A Casa Branca acaba de dar um passo decisivo para recuperar terreno perdido em um dos setores mais estratégicos da economia global. Donald Trump assinou uma Proclamação que impõe novas tarifas sobre o polissilício e seus derivados, material essencial para a indústria de semicondutores e para a defesa nacional americana. A medida entra em vigor 120 dias após a assinatura.
Certamente, o cenário que motivou a decisão é preocupante: a participação dos Estados Unidos na capacidade global de produção de polissilício despencou de 50% em 2005 para menos de 2% em 2024. Ou seja, décadas de práticas desleais de países estrangeiros praticamente eliminaram a produção doméstica americana desse insumo crítico.
O que muda com o novo programa tarifário
A Proclamação estabelece um programa de preço mínimo de importação para o polissilício e seus derivados, criando condições mais equitativas para os produtores americanos. Além disso, impõe uma tarifa ad valorem de 15% sobre produtos derivados downstream do polissilício, incentivando a relocalização dessas cadeias produtivas no território nacional.
Nesse sentido, o Secretário de Comércio fica autorizado a criar um programa de incentivos voltado a empresas dispostas a construir, expandir ou modernizar instalações produtivas. Dessa forma, o governo busca garantir a viabilidade comercial da produção doméstica e ampliar as oportunidades de emprego para os americanos.

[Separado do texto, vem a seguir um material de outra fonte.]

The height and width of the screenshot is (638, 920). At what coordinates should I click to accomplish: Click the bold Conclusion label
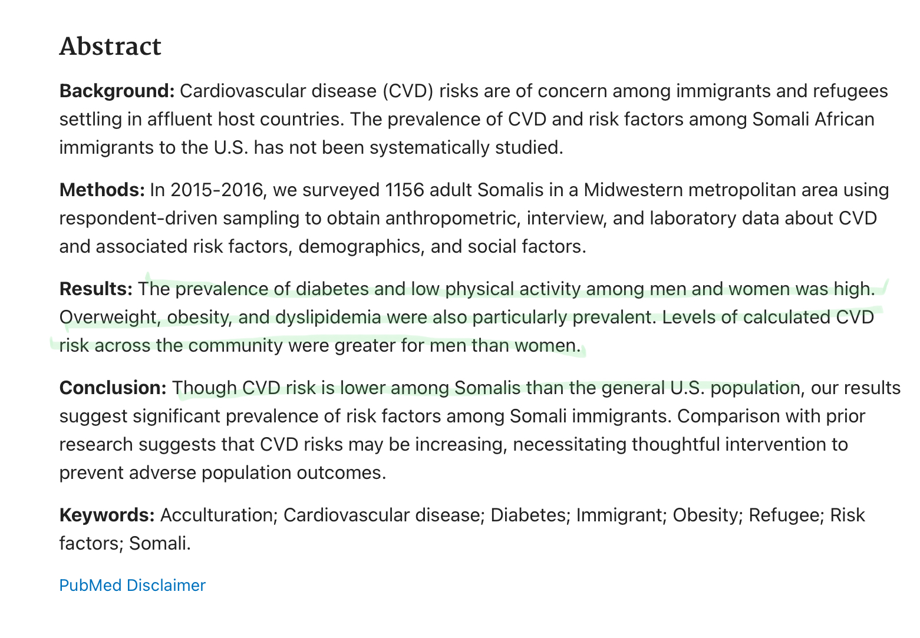click(x=113, y=388)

Segurança nacional no centro da decisão
Por outro lado, a questão vai muito além da economia. O polissilício é um componente-chave para a indústria de semicondutores, com aplicações diretas na base industrial de defesa dos Estados Unidos. Consequentemente, a dependência de fornecedores estrangeiros representa uma vulnerabilidade estratégica que o governo Trump decidiu enfrentar diretamente.
De fato, governos estrangeiros praticaram por décadas o chamado dumping de polissilício no mercado americano, eliminando concorrentes locais e destruindo empregos. Portanto, a nova política busca reverter esse processo e reconstruir uma cadeia de suprimentos soberana para os EUA.

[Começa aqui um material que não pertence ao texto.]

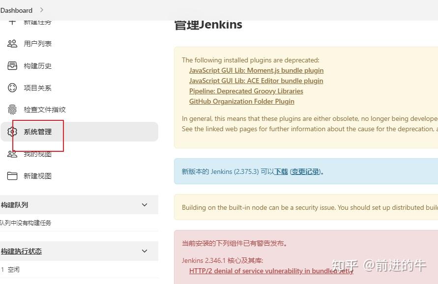The height and width of the screenshot is (284, 438).
Task: Collapse the 构建执行状态 panel
Action: pos(145,251)
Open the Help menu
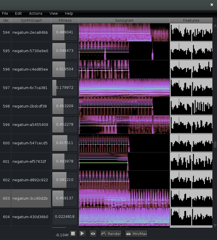This screenshot has width=217, height=240. click(69, 14)
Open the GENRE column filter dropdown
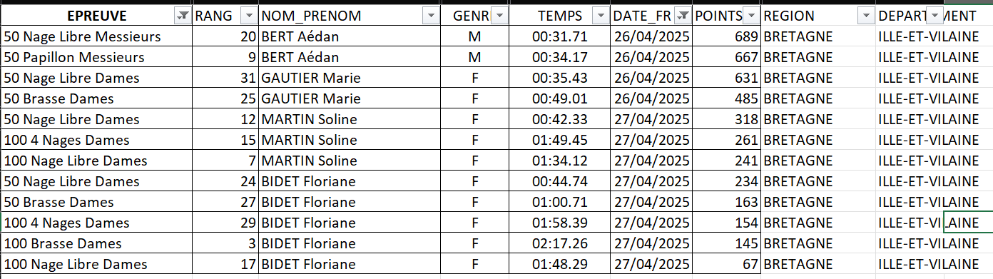 point(500,16)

Continuidade de uma política industrial agressiva
Primeiramente, vale lembrar que Trump já havia usado o mecanismo da Seção 232 em seu primeiro mandato para proteger os setores de aço e alumínio. Em seguida, impôs tarifas globais sobre células e módulos solares pela Seção 201 da Lei de Comércio de 1974. Assim sendo, o programa do polissilício representa mais um capítulo dessa estratégia de reindustrialização.

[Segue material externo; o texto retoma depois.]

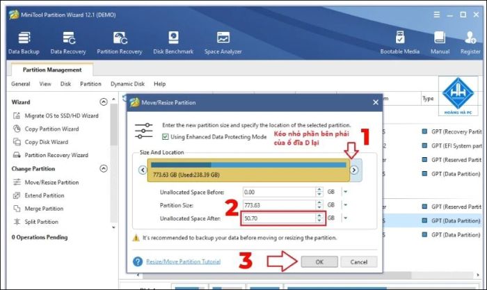The width and height of the screenshot is (487, 290).
Task: Open the Dynamic Disk menu
Action: 127,84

Finalmente, o governo afirma ter garantido trilhões em investimentos privados e estrangeiros desde o retorno de Trump ao poder, diversificando cadeias globais de suprimentos e reduzindo a dependência de nações adversárias. Em outras palavras, a tarifa sobre o polissilício não é um gesto isolado, mas parte de uma visão estrutural de longo prazo para a segurança econômica americana.